The latest case, a woman in her 50s tested positive for the CCP (Chinese Communist Party) virus, commonly known as the novel coronavirus, on Sunday after she worked at the Holiday Inn near the Melbourne airport.
“If these breaches are these more highly contagious strains, then there is a question about whether the sort of prevention should be ramped up even more,” Prof. Malcolm Sim, a government adviser, and president of the Australasian Faculty of Occupational and Environmental Medicine, said on Monday.
In response, Victorian authorities will be examining the hotel ventilation systems. They will also require all quarantine workers be tested daily, including on their days off.
However, La Trobe University epidemiologist Prof. Hassan Vally says that the more infectious variants may challenge any preventative measure currently in place. Vally also suggested that the increase in quarantine leaks could be due to more rigorous testing.

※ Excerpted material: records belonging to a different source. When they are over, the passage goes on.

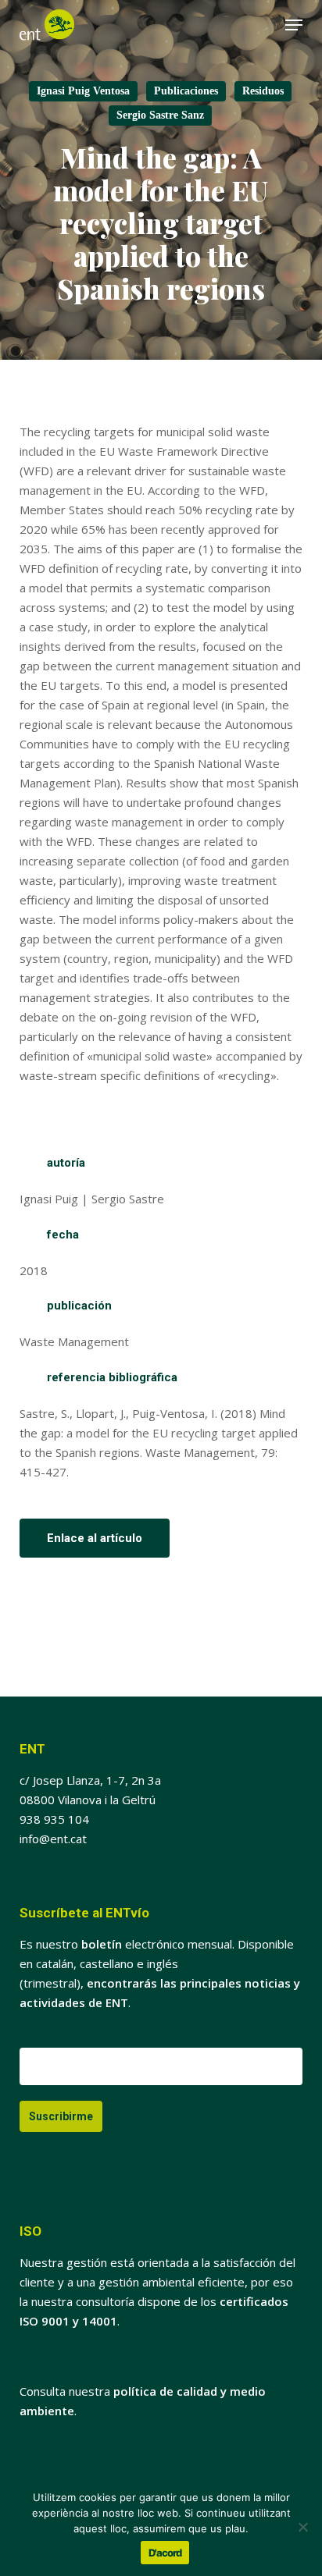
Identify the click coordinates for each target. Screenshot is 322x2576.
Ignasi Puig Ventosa (83, 91)
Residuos (263, 91)
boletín (101, 1944)
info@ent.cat (53, 1838)
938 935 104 (54, 1819)
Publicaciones (186, 91)
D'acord (164, 2552)
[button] (293, 25)
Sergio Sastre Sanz (160, 115)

“We are getting better at detecting these spillover events better, and that’s really important,” Vally said.
But the federal minister for health, Greg Hunt, does not believe that a complete review of the hotel quarantine systems is necessary despite the suggestions. Hunt said that quarantine leaks were inevitable, and measures have been put in place to handle these situations.

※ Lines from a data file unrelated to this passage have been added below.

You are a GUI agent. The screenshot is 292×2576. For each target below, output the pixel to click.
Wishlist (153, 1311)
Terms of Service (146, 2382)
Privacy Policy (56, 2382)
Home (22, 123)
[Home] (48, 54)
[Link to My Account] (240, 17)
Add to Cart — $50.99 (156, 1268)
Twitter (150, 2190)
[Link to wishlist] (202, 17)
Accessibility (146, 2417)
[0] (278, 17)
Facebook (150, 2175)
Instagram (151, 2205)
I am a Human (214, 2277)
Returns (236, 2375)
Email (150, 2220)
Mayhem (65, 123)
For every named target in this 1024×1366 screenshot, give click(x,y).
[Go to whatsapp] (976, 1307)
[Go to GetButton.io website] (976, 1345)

“We have said since the earliest days a year ago, that there would be cases,” Hunt said. “We have always said hotel quarantine is the inner ring of containment, followed by testing, tracing, and distancing. Where anybody indicates that there is only one line of defence, that would be inaccurate.”

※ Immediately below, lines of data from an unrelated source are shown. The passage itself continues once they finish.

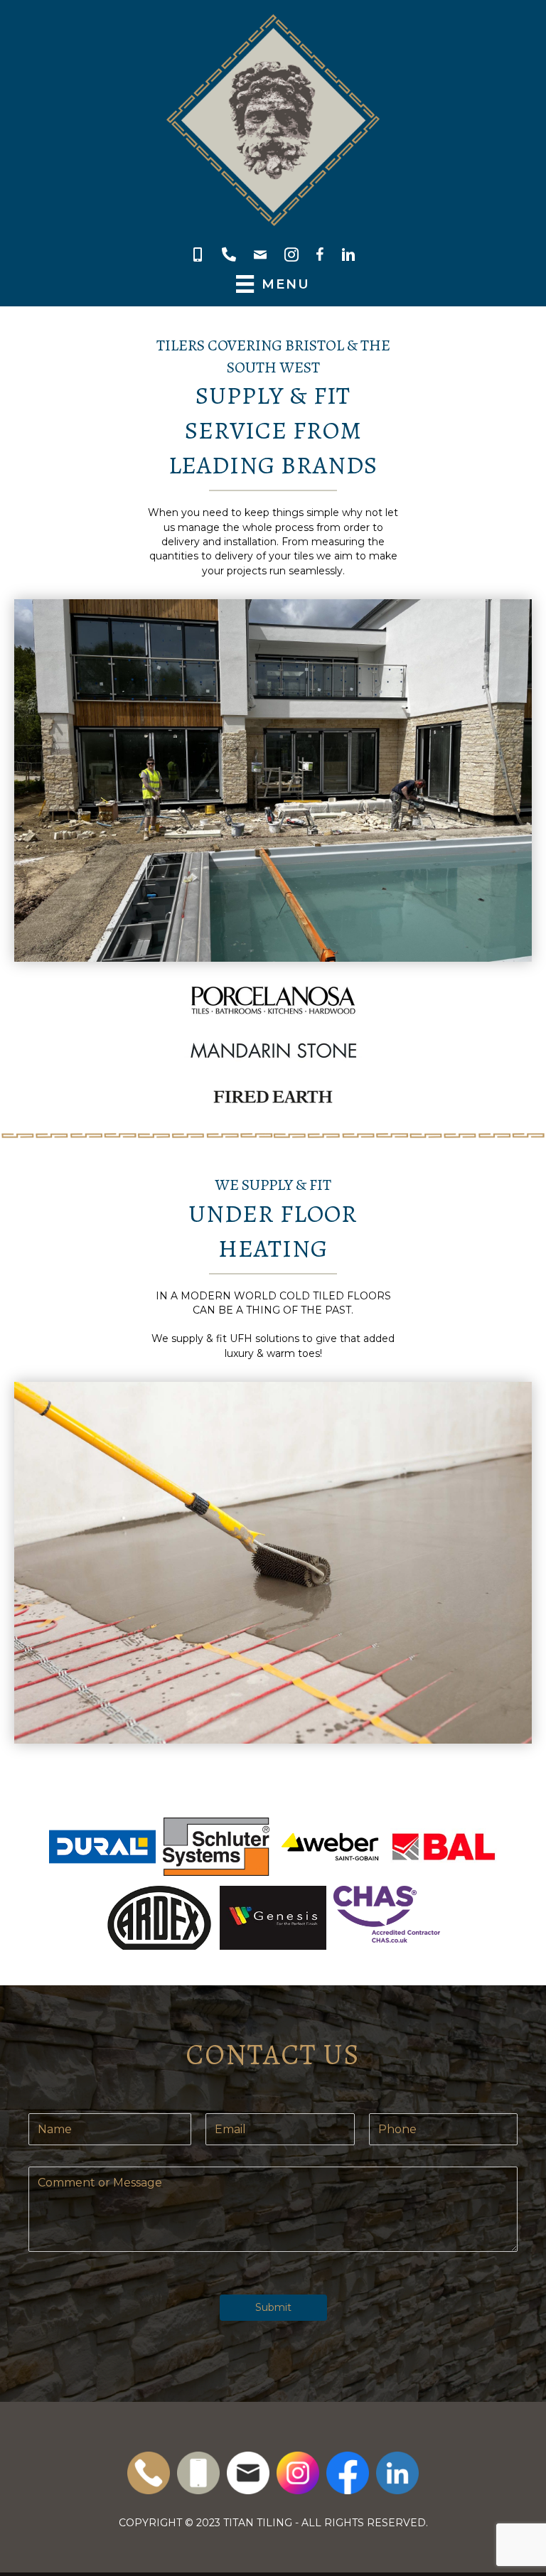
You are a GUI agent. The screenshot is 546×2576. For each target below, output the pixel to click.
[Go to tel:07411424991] (198, 2473)
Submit (273, 2307)
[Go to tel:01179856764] (148, 2473)
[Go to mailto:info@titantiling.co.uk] (248, 2473)
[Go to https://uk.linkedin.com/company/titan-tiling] (397, 2473)
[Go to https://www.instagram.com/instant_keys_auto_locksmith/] (298, 2473)
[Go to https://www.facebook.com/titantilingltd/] (347, 2473)
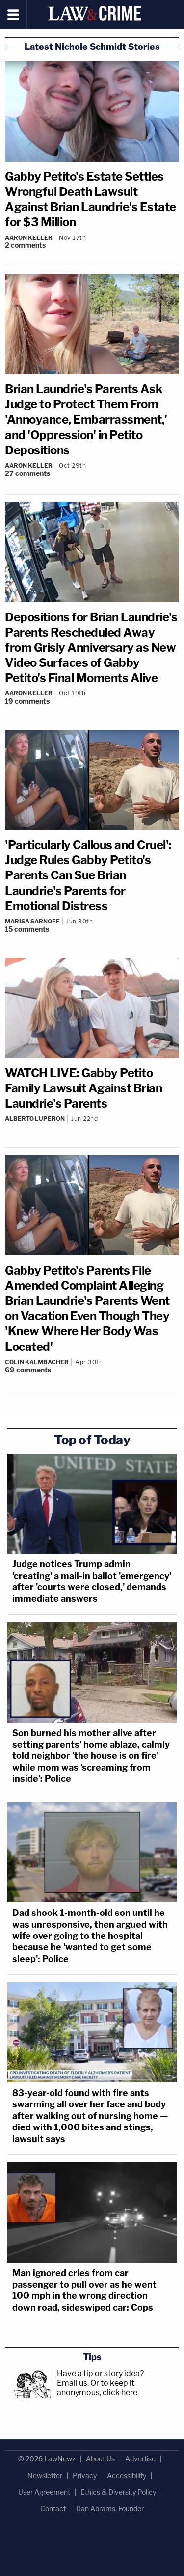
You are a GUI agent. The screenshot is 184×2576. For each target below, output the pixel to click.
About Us (100, 2459)
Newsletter (44, 2475)
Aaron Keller (29, 237)
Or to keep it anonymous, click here (97, 2387)
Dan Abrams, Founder (110, 2509)
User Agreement (44, 2492)
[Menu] (13, 14)
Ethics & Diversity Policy (118, 2492)
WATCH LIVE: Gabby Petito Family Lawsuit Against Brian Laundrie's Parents (83, 1088)
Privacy (85, 2475)
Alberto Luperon (35, 1118)
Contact (53, 2509)
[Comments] (92, 1126)
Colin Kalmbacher (37, 1362)
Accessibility (126, 2475)
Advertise (140, 2459)
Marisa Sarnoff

However, Assoc. Prof. Paul Griffin, from the University of Queensland, believes that there is insufficient evidence to draw conclusive decisions. He says that other factors also contributed to these transmissions events.
“Even though it seems like we are seeing more cases arising from hotel quarantine, we’re not seeing the transmission in the community that we would really expect to see if these strains were truly as infectious as some people would make us believe,” Griffen said. “It’s not down solely to the strain of the virus; there must have been other factors at play that led to those transmission events occurring in hotel quarantine.”